Task to complete>
Report every line from the following entries that contains the string "each".

Given records>
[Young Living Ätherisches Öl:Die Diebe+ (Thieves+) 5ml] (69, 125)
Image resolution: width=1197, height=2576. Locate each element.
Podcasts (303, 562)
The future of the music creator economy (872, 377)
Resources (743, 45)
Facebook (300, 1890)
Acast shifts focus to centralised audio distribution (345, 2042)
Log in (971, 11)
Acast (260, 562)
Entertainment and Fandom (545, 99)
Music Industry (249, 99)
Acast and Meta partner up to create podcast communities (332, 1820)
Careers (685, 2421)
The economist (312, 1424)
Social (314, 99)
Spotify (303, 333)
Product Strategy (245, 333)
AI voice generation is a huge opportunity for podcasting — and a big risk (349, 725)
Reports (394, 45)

---

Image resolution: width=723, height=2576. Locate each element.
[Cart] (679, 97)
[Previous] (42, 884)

Output of the task>
Image resolution: width=1197, height=2576. Locate each element.
Image resolution: width=723, height=2576. Locate each element.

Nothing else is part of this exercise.